Each record must be printed again exactly as it appears.

== Supplied material ==

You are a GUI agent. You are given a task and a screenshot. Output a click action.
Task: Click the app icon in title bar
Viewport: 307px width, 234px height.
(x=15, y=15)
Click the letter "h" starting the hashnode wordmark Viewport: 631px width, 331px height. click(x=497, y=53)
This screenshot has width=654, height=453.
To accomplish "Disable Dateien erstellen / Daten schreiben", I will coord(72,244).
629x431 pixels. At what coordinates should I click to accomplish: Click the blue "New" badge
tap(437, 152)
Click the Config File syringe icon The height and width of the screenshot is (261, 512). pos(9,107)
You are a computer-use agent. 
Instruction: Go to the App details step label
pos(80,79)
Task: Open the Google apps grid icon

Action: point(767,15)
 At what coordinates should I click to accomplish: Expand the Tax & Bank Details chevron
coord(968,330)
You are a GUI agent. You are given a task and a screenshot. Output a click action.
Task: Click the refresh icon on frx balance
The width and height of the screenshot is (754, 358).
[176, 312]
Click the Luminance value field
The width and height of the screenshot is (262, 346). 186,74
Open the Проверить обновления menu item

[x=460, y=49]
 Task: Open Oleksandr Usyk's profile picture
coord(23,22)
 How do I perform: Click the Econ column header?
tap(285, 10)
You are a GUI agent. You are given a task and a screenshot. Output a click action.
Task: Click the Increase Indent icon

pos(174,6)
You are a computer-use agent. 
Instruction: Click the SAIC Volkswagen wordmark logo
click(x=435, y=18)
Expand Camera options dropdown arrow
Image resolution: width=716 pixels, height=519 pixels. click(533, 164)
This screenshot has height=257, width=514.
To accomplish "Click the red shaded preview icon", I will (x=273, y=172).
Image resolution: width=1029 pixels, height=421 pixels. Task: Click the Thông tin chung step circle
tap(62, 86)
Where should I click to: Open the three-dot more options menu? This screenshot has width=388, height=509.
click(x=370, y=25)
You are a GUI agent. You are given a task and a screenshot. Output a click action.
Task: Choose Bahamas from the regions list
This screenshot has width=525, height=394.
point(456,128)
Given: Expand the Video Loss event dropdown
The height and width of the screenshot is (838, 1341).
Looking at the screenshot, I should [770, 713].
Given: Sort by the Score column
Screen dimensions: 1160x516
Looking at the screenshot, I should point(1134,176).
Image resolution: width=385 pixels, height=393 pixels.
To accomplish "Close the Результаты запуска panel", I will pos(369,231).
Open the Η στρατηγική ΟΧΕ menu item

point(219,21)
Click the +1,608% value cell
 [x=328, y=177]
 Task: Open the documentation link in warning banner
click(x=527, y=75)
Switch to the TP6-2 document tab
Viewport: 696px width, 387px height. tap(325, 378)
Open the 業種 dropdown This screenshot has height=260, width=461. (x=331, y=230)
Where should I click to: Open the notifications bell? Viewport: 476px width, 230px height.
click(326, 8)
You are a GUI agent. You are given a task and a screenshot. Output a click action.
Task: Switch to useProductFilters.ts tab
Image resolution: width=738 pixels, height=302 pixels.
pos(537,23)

===

- Output below -
You are a GUI agent. You are given a task and a screenshot. Output a click action.
Task: Click the app icon in title bar
Viewport: 307px width, 234px height.
(x=15, y=15)
Click the letter "h" starting the hashnode wordmark Viewport: 631px width, 331px height. click(x=497, y=53)
This screenshot has width=654, height=453.
To accomplish "Disable Dateien erstellen / Daten schreiben", I will coord(72,244).
629x431 pixels. At what coordinates should I click to accomplish: Click the blue "New" badge
tap(437, 152)
Click the Config File syringe icon The height and width of the screenshot is (261, 512). pos(9,107)
You are a computer-use agent. 
Instruction: Go to the App details step label
pos(80,79)
Task: Open the Google apps grid icon

Action: point(767,15)
 At what coordinates should I click to accomplish: Expand the Tax & Bank Details chevron
coord(968,330)
You are a GUI agent. You are given a task and a screenshot. Output a click action.
Task: Click the refresh icon on frx balance
The width and height of the screenshot is (754, 358).
[176, 312]
Click the Luminance value field
The width and height of the screenshot is (262, 346). 186,74
Open the Проверить обновления menu item

[x=460, y=49]
 Task: Open Oleksandr Usyk's profile picture
coord(23,22)
 How do I perform: Click the Econ column header?
tap(285, 10)
You are a GUI agent. You are given a task and a screenshot. Output a click action.
Task: Click the Increase Indent icon

pos(174,6)
You are a computer-use agent. 
Instruction: Click the SAIC Volkswagen wordmark logo
click(x=435, y=18)
Expand Camera options dropdown arrow
Image resolution: width=716 pixels, height=519 pixels. click(533, 164)
This screenshot has height=257, width=514.
To accomplish "Click the red shaded preview icon", I will (x=273, y=172).
Image resolution: width=1029 pixels, height=421 pixels. Task: Click the Thông tin chung step circle
tap(62, 86)
Where should I click to: Open the three-dot more options menu? This screenshot has width=388, height=509.
click(x=370, y=25)
You are a GUI agent. You are given a task and a screenshot. Output a click action.
Task: Choose Bahamas from the regions list
This screenshot has width=525, height=394.
point(456,128)
Given: Expand the Video Loss event dropdown
The height and width of the screenshot is (838, 1341).
Looking at the screenshot, I should [770, 713].
Given: Sort by the Score column
Screen dimensions: 1160x516
Looking at the screenshot, I should point(1134,176).
Image resolution: width=385 pixels, height=393 pixels.
To accomplish "Close the Результаты запуска panel", I will pos(369,231).
Open the Η στρατηγική ΟΧΕ menu item

point(219,21)
Click the +1,608% value cell
 [x=328, y=177]
 Task: Open the documentation link in warning banner
click(x=527, y=75)
Switch to the TP6-2 document tab
Viewport: 696px width, 387px height. tap(325, 378)
Open the 業種 dropdown This screenshot has height=260, width=461. (x=331, y=230)
Where should I click to: Open the notifications bell? Viewport: 476px width, 230px height.
click(326, 8)
You are a GUI agent. You are given a task and a screenshot. Output a click action.
Task: Switch to useProductFilters.ts tab
Image resolution: width=738 pixels, height=302 pixels.
pos(537,23)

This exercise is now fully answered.